[Saved data entries]
- Opening Delimiter -
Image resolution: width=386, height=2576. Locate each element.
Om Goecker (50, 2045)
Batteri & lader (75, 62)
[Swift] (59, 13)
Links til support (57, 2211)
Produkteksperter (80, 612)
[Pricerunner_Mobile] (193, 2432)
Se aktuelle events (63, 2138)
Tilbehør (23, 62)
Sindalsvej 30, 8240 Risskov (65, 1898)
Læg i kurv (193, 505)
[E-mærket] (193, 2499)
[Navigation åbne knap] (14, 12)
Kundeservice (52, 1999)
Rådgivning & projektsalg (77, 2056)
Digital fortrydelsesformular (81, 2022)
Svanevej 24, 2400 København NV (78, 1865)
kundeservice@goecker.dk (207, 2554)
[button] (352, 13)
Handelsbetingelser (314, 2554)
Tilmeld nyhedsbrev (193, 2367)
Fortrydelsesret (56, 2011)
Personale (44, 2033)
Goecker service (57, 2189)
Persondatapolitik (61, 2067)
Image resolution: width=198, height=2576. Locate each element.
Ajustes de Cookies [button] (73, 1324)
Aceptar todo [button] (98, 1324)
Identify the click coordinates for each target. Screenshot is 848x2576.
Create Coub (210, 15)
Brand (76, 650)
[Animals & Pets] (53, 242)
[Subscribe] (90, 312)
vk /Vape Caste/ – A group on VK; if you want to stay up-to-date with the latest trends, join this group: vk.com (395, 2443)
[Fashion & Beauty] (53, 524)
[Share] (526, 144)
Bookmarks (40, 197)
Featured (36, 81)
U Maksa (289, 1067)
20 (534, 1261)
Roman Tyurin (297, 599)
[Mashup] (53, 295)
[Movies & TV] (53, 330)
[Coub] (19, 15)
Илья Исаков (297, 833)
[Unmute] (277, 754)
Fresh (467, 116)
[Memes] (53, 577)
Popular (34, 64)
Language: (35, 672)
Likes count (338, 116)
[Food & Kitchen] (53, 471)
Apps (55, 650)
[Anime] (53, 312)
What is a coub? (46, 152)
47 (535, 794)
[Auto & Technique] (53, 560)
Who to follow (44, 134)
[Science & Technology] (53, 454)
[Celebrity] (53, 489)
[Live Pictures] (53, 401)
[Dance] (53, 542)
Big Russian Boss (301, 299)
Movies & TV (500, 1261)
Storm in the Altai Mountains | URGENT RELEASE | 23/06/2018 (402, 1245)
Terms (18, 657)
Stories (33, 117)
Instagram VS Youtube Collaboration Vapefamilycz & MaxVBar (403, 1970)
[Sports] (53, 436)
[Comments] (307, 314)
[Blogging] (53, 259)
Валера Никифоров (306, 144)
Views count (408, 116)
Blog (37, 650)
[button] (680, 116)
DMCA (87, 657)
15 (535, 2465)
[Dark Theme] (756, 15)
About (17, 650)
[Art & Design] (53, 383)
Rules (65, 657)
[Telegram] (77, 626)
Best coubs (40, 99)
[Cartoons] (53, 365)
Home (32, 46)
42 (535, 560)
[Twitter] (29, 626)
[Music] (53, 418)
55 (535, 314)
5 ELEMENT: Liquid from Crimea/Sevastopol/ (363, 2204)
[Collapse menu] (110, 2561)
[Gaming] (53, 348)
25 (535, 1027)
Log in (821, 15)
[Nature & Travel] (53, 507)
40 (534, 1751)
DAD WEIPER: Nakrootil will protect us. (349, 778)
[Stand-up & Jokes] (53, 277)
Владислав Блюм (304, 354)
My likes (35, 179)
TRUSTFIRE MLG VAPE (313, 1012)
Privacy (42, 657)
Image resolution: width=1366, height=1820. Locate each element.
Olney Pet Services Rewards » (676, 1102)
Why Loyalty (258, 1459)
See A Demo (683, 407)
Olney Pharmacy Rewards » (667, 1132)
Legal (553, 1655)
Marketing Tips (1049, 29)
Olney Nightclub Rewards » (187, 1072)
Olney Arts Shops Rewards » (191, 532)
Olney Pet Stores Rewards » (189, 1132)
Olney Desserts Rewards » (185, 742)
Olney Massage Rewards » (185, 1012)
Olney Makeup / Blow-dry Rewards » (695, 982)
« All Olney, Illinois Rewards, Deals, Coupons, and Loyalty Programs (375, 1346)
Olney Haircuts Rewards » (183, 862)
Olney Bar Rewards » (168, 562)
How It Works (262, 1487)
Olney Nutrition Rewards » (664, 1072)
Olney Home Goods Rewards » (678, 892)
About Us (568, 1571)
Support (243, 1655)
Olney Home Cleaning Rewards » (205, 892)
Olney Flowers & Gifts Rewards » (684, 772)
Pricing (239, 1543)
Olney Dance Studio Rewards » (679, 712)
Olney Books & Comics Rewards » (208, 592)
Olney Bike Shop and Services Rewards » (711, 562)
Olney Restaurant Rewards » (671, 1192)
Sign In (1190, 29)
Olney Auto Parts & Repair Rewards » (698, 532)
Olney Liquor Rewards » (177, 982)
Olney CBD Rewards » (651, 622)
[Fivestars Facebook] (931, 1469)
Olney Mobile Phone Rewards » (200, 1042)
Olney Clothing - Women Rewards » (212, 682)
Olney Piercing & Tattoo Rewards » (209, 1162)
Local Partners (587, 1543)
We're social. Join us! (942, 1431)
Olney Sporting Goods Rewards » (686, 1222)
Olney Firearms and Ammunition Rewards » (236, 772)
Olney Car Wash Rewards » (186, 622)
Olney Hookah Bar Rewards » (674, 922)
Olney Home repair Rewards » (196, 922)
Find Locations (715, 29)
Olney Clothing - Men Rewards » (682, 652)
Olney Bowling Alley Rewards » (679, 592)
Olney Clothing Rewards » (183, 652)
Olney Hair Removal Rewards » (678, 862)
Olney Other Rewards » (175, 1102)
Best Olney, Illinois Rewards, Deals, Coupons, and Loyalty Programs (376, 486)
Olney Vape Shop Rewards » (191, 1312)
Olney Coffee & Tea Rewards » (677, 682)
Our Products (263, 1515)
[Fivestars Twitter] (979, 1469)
- Closing Delimiter -
=== DIRECTIONS ===
Looking at the data above, return every line from the one with "Læg i kurv (193, 505)" down to the one with "Aceptar todo [button] (98, 1324)", exactly and inclusively.

=== EXERCISE RESULT ===
Læg i kurv (193, 505)
[E-mærket] (193, 2499)
[Navigation åbne knap] (14, 12)
Kundeservice (52, 1999)
Rådgivning & projektsalg (77, 2056)
Digital fortrydelsesformular (81, 2022)
Svanevej 24, 2400 København NV (78, 1865)
kundeservice@goecker.dk (207, 2554)
[button] (352, 13)
Handelsbetingelser (314, 2554)
Tilmeld nyhedsbrev (193, 2367)
Fortrydelsesret (56, 2011)
Personale (44, 2033)
Goecker service (57, 2189)
Persondatapolitik (61, 2067)
Image resolution: width=198, height=2576. Locate each element.
Ajustes de Cookies [button] (73, 1324)
Aceptar todo [button] (98, 1324)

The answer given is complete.